GIVEN INSTRUCTION: Gather every line in the entries below that contains the word "blue", and copy each of those lines in full.
################
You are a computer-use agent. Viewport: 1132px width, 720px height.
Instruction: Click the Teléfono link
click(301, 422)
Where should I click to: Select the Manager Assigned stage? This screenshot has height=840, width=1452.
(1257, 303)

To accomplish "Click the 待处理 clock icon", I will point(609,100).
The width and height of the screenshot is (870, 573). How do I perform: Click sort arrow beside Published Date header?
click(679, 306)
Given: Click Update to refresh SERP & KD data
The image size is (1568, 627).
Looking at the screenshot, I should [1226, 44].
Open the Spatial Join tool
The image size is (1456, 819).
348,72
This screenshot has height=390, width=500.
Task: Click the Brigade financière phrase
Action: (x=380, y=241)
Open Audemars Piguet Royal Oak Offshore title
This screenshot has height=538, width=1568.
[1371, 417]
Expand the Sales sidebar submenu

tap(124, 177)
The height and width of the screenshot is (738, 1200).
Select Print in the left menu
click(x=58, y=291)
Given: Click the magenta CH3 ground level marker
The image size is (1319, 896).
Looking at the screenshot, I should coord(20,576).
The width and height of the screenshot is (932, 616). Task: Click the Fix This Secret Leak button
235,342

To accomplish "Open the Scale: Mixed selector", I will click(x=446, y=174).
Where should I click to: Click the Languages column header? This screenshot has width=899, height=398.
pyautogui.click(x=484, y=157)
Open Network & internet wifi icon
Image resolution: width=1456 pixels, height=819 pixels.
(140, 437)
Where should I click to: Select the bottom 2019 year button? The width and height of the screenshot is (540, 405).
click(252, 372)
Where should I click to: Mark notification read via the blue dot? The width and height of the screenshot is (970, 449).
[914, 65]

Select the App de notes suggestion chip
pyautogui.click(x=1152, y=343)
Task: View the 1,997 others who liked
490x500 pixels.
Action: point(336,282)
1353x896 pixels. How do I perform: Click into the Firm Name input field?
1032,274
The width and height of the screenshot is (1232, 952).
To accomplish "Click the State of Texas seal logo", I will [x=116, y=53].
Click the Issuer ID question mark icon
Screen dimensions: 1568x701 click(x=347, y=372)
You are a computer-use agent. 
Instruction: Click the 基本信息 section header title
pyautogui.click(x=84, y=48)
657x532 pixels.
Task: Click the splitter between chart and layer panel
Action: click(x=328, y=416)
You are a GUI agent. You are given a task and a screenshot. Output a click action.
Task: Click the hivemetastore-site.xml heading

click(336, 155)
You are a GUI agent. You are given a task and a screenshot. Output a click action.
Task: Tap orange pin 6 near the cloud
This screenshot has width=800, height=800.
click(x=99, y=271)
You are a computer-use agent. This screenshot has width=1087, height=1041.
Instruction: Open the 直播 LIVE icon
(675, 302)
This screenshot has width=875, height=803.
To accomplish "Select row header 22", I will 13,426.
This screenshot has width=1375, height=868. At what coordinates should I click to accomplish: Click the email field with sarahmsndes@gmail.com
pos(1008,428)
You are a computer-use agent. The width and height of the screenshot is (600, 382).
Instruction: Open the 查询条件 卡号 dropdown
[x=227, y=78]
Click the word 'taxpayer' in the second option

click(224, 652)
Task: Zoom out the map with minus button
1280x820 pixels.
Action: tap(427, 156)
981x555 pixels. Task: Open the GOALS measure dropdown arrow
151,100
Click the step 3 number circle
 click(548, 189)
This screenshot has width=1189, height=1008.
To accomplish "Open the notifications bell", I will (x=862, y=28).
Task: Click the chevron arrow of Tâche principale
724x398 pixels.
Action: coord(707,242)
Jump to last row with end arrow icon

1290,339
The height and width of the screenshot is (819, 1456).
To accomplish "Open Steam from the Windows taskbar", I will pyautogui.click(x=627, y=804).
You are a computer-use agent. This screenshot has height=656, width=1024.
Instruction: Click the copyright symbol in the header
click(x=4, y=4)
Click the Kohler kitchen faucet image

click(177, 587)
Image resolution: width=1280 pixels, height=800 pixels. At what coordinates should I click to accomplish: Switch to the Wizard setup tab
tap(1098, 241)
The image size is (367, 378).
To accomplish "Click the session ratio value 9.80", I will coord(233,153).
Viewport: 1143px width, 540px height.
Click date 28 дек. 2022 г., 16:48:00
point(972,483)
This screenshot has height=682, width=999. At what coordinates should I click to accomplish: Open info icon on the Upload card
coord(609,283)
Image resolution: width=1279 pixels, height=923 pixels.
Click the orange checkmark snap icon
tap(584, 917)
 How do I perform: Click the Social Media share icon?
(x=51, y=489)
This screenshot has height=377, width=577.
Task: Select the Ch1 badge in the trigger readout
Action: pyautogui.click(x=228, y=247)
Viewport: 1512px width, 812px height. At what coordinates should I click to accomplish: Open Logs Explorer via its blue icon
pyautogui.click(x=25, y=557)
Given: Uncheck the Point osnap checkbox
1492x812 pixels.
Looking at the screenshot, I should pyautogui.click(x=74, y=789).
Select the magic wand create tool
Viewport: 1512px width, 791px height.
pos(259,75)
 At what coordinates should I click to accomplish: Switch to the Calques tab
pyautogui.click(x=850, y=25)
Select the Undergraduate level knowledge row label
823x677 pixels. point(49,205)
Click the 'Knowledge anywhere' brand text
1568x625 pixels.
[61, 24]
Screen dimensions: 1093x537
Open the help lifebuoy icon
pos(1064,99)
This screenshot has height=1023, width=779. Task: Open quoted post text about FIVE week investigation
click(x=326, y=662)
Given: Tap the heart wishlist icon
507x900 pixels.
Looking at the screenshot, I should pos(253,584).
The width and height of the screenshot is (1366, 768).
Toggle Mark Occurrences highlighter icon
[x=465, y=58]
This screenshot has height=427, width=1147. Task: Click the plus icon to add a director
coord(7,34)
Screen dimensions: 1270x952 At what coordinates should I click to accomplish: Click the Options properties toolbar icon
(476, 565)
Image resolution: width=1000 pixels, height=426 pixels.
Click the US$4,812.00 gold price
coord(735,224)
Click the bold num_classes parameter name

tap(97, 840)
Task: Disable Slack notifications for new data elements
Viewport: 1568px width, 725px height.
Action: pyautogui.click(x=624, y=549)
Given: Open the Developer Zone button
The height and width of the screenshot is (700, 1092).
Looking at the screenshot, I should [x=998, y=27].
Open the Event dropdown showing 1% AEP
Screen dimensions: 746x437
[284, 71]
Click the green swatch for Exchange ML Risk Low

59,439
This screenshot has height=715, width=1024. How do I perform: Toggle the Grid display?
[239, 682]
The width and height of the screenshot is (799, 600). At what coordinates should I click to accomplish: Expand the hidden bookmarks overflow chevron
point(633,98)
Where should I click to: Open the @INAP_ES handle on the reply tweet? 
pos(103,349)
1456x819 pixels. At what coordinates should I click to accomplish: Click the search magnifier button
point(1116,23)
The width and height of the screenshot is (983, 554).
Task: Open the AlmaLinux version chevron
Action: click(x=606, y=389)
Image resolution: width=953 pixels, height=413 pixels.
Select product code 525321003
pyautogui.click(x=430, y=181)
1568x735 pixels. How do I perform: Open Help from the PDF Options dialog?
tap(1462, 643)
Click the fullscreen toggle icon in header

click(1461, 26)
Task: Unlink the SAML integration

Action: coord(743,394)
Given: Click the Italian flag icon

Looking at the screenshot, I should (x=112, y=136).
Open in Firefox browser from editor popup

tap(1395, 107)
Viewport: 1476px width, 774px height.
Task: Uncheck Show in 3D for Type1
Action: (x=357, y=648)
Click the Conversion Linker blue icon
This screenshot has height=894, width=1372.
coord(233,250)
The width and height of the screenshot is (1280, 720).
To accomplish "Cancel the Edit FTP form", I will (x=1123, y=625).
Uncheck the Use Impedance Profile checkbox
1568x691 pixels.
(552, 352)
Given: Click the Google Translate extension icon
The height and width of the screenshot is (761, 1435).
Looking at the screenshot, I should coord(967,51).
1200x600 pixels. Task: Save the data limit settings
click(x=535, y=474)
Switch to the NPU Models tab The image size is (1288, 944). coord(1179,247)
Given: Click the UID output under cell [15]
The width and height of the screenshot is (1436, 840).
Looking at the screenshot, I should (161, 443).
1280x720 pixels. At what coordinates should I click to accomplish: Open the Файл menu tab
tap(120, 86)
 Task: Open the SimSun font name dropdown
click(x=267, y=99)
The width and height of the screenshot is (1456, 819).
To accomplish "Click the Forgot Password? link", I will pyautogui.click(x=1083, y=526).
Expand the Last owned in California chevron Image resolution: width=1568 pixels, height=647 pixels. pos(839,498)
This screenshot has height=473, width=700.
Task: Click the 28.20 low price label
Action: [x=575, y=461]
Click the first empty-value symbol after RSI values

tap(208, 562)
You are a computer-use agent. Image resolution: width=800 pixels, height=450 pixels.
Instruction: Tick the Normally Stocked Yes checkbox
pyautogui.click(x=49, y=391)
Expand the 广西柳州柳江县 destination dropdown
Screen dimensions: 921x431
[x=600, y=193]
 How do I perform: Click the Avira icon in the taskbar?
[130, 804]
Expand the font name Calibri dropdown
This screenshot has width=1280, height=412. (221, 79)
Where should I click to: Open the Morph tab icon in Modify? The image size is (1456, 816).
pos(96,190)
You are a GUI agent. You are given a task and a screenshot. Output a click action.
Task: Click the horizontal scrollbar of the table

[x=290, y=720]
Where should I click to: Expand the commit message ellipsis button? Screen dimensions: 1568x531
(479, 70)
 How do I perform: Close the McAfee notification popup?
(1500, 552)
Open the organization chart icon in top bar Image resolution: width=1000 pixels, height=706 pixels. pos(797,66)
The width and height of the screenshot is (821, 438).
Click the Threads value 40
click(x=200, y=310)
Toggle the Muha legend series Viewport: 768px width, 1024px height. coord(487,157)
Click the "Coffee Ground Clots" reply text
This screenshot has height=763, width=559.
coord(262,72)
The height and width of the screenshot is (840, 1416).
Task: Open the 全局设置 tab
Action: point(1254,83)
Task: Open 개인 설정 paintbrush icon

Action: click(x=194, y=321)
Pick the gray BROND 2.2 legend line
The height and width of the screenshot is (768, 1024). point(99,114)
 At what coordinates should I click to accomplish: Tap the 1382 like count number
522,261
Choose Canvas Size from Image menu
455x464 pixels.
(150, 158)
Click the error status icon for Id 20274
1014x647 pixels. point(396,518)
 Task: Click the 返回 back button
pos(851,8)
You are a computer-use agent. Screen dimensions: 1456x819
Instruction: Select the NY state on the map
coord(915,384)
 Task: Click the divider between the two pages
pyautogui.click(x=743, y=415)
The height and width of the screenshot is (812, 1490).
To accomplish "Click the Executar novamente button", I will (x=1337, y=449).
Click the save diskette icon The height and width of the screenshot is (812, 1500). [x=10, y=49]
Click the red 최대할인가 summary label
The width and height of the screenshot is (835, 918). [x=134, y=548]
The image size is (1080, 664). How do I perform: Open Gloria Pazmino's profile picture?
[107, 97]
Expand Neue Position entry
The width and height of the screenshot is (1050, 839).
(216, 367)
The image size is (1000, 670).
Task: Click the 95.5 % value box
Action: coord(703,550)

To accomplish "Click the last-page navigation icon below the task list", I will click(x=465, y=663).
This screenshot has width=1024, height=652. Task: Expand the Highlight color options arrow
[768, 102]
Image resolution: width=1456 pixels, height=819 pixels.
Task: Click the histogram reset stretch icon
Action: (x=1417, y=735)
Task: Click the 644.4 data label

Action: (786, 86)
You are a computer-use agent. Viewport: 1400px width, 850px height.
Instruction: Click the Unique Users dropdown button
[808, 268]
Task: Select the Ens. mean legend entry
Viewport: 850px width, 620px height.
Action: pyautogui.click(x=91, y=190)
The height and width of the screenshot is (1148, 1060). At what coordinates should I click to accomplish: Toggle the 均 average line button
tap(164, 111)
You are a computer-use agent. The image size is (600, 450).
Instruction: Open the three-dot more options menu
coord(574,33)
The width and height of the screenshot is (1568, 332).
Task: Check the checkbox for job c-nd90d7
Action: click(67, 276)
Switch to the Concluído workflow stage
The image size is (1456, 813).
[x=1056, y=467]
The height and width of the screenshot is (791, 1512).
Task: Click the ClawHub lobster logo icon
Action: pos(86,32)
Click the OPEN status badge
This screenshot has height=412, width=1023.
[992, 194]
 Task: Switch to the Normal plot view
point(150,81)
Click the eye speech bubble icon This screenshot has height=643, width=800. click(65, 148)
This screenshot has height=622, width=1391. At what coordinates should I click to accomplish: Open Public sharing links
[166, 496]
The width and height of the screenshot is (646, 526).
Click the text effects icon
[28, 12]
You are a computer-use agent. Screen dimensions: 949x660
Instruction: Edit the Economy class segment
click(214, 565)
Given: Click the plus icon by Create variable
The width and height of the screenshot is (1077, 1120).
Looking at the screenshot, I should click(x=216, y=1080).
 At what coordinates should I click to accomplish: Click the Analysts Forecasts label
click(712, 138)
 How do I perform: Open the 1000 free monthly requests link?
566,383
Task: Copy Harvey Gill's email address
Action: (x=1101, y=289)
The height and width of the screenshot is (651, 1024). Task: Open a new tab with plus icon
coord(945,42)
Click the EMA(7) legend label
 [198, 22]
################
EXPECTED ANSWER:
Where should I click to: Mark notification read via the blue dot? The width and height of the screenshot is (970, 449).
Viewport: 1512px width, 812px height. At what coordinates should I click to accomplish: Open Logs Explorer via its blue icon
Click the Conversion Linker blue icon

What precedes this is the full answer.